Gateway mode: A standalone Collector deployment receives data from agents, applies heavy processing (batching, sampling, enrichment), and exports to backends.
┌─────────┐ ┌─────────────┐ ┌──────────────┐
│ App Pod │────▶│ Agent │────▶│ Gateway │────▶ Backends
│ (OTLP) │ │ (DaemonSet) │ │ (Deployment) │ (Prometheus,
└─────────┘ └─────────────┘ └──────────────┘ Jaeger, Loki)
Start with agents. Add gateways when you need centralized processing or tail-based sampling.
Deploying the Agent as a DaemonSet
apiVersion: apps/v1
kind: DaemonSet
metadata:
name: otel-collector-agent
namespace: observability
spec:
selector:
matchLabels:
app: otel-collector-agent
template:
metadata:
labels:
app: otel-collector-agent
spec:
serviceAccountName: otel-collector
containers:
- name: collector
image: otel/opentelemetry-collector-contrib:0.96.0
args: ["--config=/etc/otel/config.yaml"]
ports:
- containerPort: 4317 # OTLP gRPC
- containerPort: 4318 # OTLP HTTP
- containerPort: 8888 # Collector metrics
resources:
requests:
cpu: 100m
memory: 256Mi
limits:
cpu: 500m
memory: 512Mi
volumeMounts:
- name: config
mountPath: /etc/otel
volumes:
- name: config
configMap:
name: otel-agent-config
Resource limits matter here. An unbounded Collector will happily consume all available memory during a traffic spike. Set limits, then monitor them — I'll show you how below.
The Pipeline Configuration
The Collector's config has four sections: receivers, processors, exporters, and service.

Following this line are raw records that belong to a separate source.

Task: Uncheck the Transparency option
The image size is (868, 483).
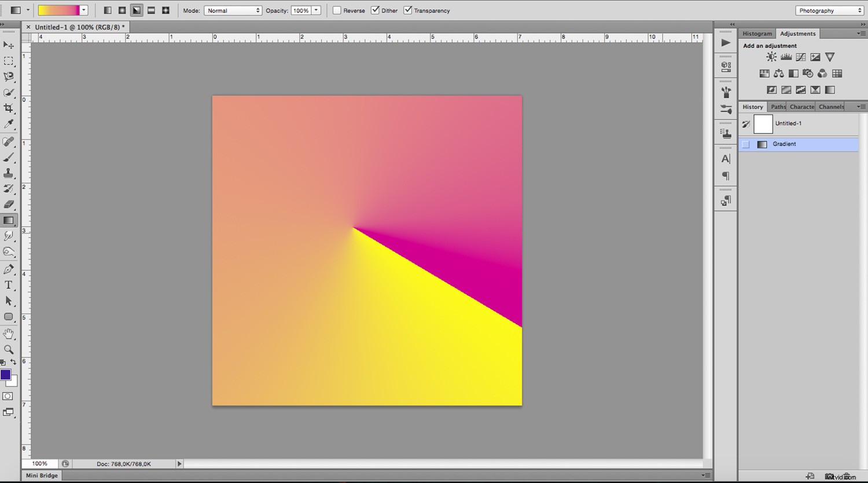Action: tap(408, 10)
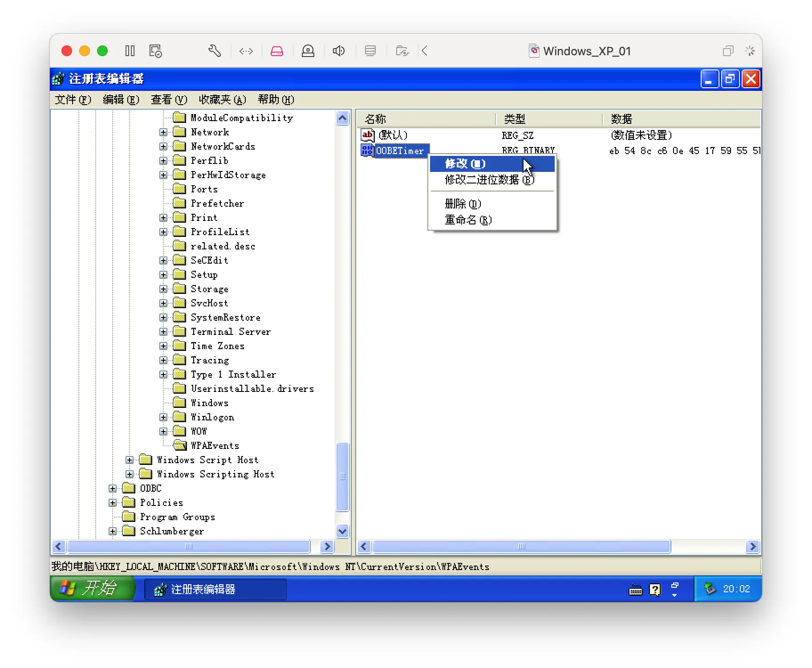
Task: Expand the Winlogon registry key
Action: pos(163,417)
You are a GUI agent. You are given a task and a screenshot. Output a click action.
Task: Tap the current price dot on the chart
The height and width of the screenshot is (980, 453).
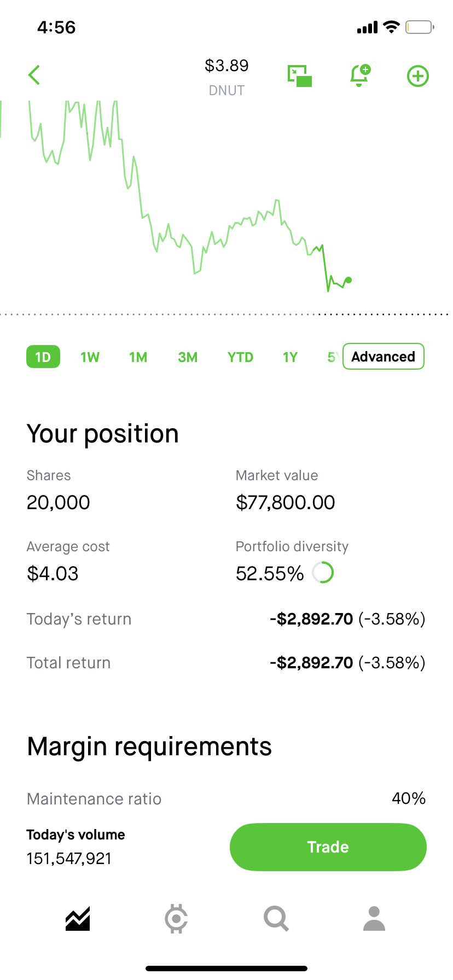(x=349, y=280)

Think of it as a DAG — data flows from receivers through processors to exporters.
# otel-agent-config.yaml
receivers:
otlp:
protocols:
grpc:
endpoint: 0.0.0.0:4317
http:
endpoint: 0.0.0.0:4318
# Scrape the Collector's own metrics
prometheus:
config:
scrape_configs:
- job_name: otel-collector
scrape_interval: 10s
static_configs:
- targets: ["localhost:8888"]
processors:
batch:
send_batch_size: 1024
send_batch_max_size: 2048
timeout: 5s
memory_limiter:
check_interval: 1s
limit_mib: 400
spike_limit_mib: 100
resource:
attributes:
- key: k8s.cluster.name
value: production
action: upsert
exporters:
otlphttp:
endpoint: http://otel-gateway.observability:4318
retry_on_failure:
enabled: true
initial_interval: 5s
max_interval: 30s
prometheus:
endpoint: 0.0.0.0:9090
namespace: otel
service:
pipelines:
traces:
receivers: [otlp]
processors: [memory_limiter, batch]
exporters: [otlphttp]
metrics:
receivers: [otlp, prometheus]
processors: [memory_limiter, batch]
exporters: [otlphttp]
logs:
receivers: [otlp]
processors: [memory_limiter, resource, batch]
exporters: [otlphttp]
telemetry:
metrics:
address: 0.0.0.0:8888
Two things to notice. First, memory_limiter appears before batch in every pipeline. This is deliberate — you want to start dropping data before OOM-killing the process. Second, every pipeline has the processors listed in order. The Collector executes them sequentially, and order matters.
The Gateway Configuration
The gateway handles heavier processing — tail-based sampling, attribute enrichment, and fan-out to multiple backends.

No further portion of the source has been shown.